The Indomitable Lions only have themselves to blame for their premature World Cup elimination
In this World Cup, it feels as though Cameroon have both pulled victory from the jaws of defeat, and defeat from the jaws of victory.
The Indomitable Lions’ campaign came to an end on Friday as they defeated Brazil to end the opening round with an admirable four points, but it’s not enough to take them through to the knockouts.
Vincent Aboubakar’s winning goal encapsulated many of the chaotic elements of their campaign.

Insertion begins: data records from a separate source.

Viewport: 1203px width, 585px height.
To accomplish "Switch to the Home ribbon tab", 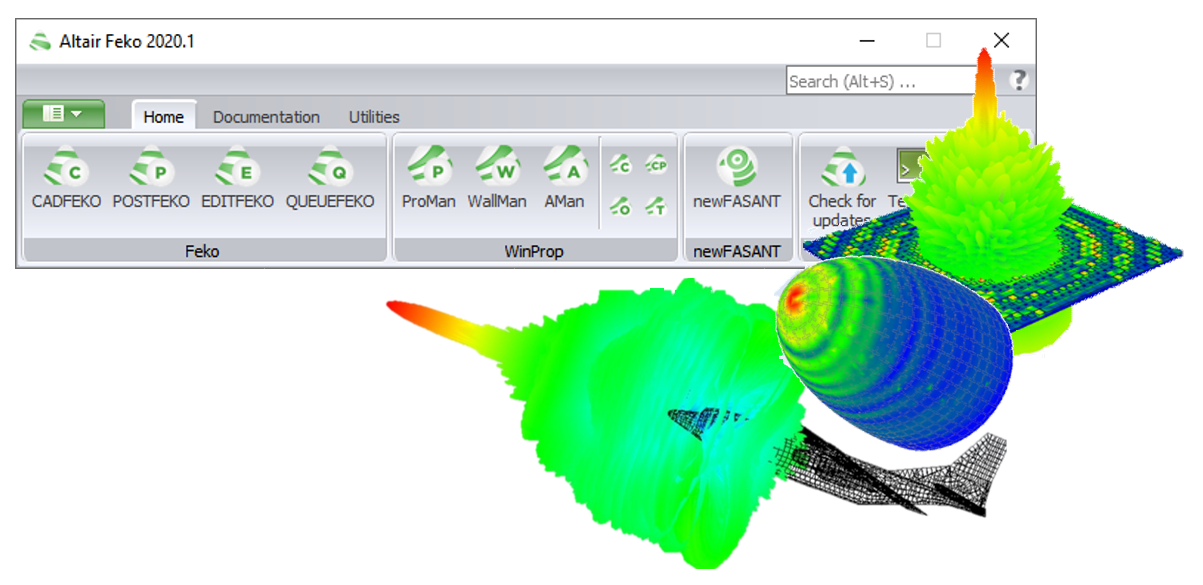I will 163,117.
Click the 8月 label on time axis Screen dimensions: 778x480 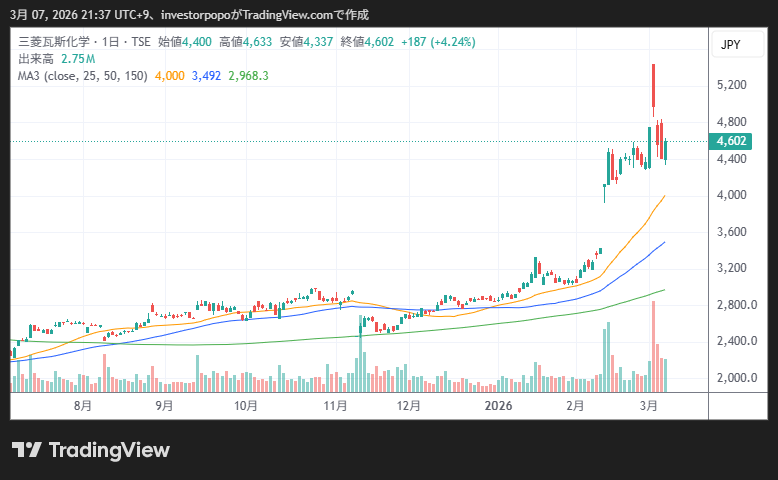point(83,406)
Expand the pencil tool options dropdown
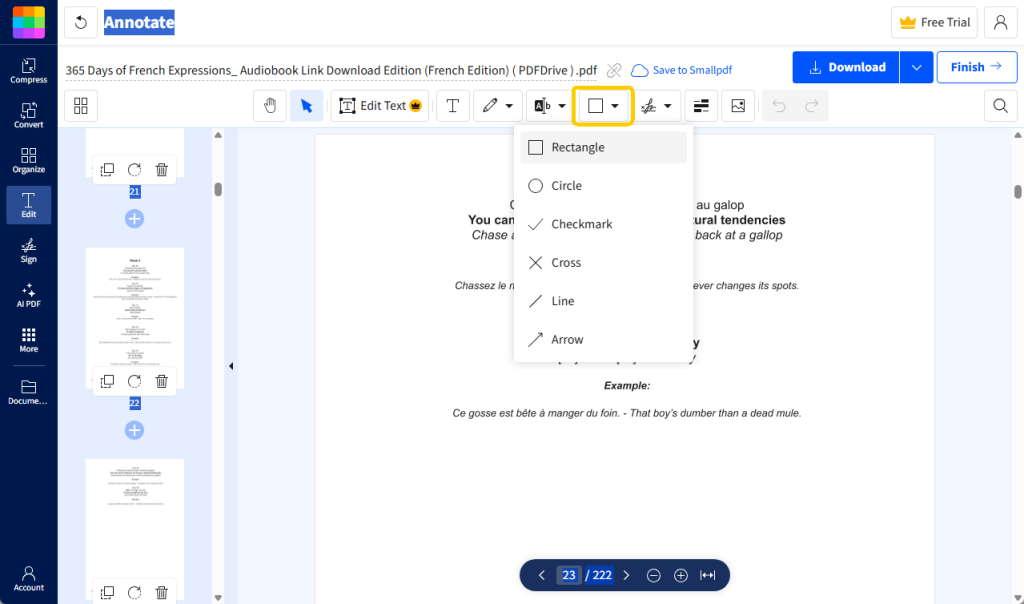 point(508,105)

The striker was set up by a local player, substitute Jerome Ngom, who plays for APEJES de Mfou and hadn’t even been used by Rigobert Song ahead of a pre-tournament warm-up game on the eve of the tournament.
He was a shock inclusion in the squad, and despite not being used throughout the competition to date, contributed the genuinely outstanding moment of quality to cut through the Brazil defence with a sensational cross for Aboubakar to cushion the header home.
The striker himself then promptly celebrated his winner by taking off his shirt, seemingly gleefully receiving a second yellow card—he’d earlier been booked for clattering into Gabriel Martinelli—strolling off with a smile despite Cameroon’s pending elimination.
Aboubakar himself, comfortably the Lions’ chief goal threat, had been dropped for the opener against Switzerland, but his performance against Serbia breathed life into the Lions’ campaign.
The main Cameroonian storyline during the World Cup was the alleged fallout between Song and Andre Onana, one of the squad’s outstanding player, who departed after reportedly disagreeing with the head coach’s playing style.
It’s a strange hill to die on, if indeed, that is the reason why Onana departed the camp.
The decision to axe Michael Ngadeu-Ngadjui, the team’s outstanding centre-back, was also a baffling decision by Samuel Eto’o and Song.
Their subsequent centre-back pairing, Jean-Charles Castelletto and Nicholas Nkoulou conceded four across the next two matches, and with both players injured, the duo of Enzo Ebosse and Christopher Wooh stepped into the breach against Brazil.
They contributed to Cameroon’s best defensive showing, as while stand-in keeper Devis Epassy was busy, he kept the first clean sheet of the Lions campaign as almighty Brazil were neutralised.
Cameroon certainly found a way for their negatives to become positives—who could have guessed that a defensive triangle of Epassy, Wooh, Ebosse would have performed so impressively against Brazil no less?—but one senses that a more organised approach and consistent selection policy might have given them a better chance of avoiding defeat against the Swiss and being more resolute against the Serbians.
It’s been chaotic, it’s been memorable, it’s included a famous victory over the Brazilians, but—as is often the case with Cameroon—heartbreak and delight tend to follow each other in quick succession.